The choice between cascade and speech-to-speech in 2026 is largely determined by availability and operational requirements, not by preference.
Use cascade when:
- You need a production-ready system with defined uptime, SLAs, and vendor support
- You are iterating on the LLM layer and need to swap models without retraining speech components
- Your use case requires tool use, function calling, RAG, or structured LLM output
- Your team has LLM engineering experience and needs to apply it directly
- You need multilingual support with defined quality levels per language
Speech-to-speech may be relevant when:
- You are prototyping or researching next-generation conversation dynamics
- The specific quality of natural turn-taking and paralinguistic awareness is a hard requirement
- You have the capacity to train and maintain a custom end-to-end model
- The LLM layer is stable and does not need frequent updates
For most production voice agents in 2026, cascade is the only viable option. The components that make cascade work well (low-latency STT, expressive TTS, semantic VAD for turn-taking) are where the differentiation between providers lies. For the flagship voice-agent TTS coverage, see Best Text-To-Speech API for Voice Agents.
How Should You Frame the Architecture Choice?
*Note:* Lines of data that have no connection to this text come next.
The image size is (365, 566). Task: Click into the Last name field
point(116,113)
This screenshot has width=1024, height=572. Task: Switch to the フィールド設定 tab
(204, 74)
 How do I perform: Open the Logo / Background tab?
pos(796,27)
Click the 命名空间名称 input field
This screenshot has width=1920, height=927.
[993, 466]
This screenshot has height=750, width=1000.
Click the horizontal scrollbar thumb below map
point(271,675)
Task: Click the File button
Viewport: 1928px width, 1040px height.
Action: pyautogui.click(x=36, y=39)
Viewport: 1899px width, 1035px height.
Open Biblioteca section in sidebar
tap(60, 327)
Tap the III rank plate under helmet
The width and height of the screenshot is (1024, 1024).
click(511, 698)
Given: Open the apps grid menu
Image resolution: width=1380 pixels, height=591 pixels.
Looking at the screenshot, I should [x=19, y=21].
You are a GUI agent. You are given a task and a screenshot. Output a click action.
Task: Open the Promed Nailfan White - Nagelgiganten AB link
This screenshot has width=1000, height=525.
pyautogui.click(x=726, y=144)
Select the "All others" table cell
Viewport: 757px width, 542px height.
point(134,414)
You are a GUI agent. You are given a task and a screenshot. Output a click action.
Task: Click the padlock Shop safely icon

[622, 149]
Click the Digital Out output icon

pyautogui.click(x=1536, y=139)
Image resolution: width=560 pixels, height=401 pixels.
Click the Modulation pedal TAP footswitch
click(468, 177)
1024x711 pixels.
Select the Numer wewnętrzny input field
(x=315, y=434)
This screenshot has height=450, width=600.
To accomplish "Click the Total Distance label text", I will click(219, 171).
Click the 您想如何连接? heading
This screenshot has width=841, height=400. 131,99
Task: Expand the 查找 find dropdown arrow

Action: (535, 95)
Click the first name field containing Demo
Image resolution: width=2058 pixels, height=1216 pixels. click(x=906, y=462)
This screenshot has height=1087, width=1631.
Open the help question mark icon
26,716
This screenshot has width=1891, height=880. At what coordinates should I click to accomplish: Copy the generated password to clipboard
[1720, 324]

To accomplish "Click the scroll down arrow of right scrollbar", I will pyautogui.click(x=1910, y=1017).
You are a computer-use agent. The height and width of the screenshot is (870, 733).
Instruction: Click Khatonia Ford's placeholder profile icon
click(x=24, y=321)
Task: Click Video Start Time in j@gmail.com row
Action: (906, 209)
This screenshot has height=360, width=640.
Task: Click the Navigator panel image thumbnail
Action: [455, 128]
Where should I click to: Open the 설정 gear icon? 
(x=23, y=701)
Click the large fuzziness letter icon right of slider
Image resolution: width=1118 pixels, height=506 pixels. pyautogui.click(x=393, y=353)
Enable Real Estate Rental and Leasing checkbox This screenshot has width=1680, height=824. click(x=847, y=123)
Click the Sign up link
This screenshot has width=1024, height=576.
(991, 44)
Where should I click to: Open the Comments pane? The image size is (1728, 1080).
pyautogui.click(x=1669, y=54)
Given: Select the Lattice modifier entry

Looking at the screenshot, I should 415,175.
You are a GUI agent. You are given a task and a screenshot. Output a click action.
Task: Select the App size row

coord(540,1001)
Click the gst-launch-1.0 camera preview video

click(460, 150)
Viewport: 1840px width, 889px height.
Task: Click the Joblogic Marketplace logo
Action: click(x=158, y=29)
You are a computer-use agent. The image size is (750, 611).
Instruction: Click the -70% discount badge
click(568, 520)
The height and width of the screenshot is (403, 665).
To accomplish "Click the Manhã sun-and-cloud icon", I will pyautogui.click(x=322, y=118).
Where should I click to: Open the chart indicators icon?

Cascade and speech-to-speech represent two different approaches to the same problem: building a voice agent that can understand speech and respond naturally. Cascade wins on modularity, LLM flexibility, production availability, and ecosystem maturity. Speech-to-speech wins on conversational naturalness, paralinguistic awareness, and full duplex turn-taking.
In 2026, the production choice is cascade. The speech-to-speech advantages are real but not yet accessible in a production-grade, operationally viable form. The active research question, articulated by Gradium's founding team through their work on Moshi and through the Gradium API, is how to bring the modularity of cascade to a full duplex architecture: the ability to swap the LLM, use standard prompt engineering, and maintain uptime SLAs, while removing the turn-based constraint and preserving paralinguistic information.
For developers building voice agents today, understanding both architectures matters: cascade is the implementation choice now, and speech-to-speech defines the direction of the next generation.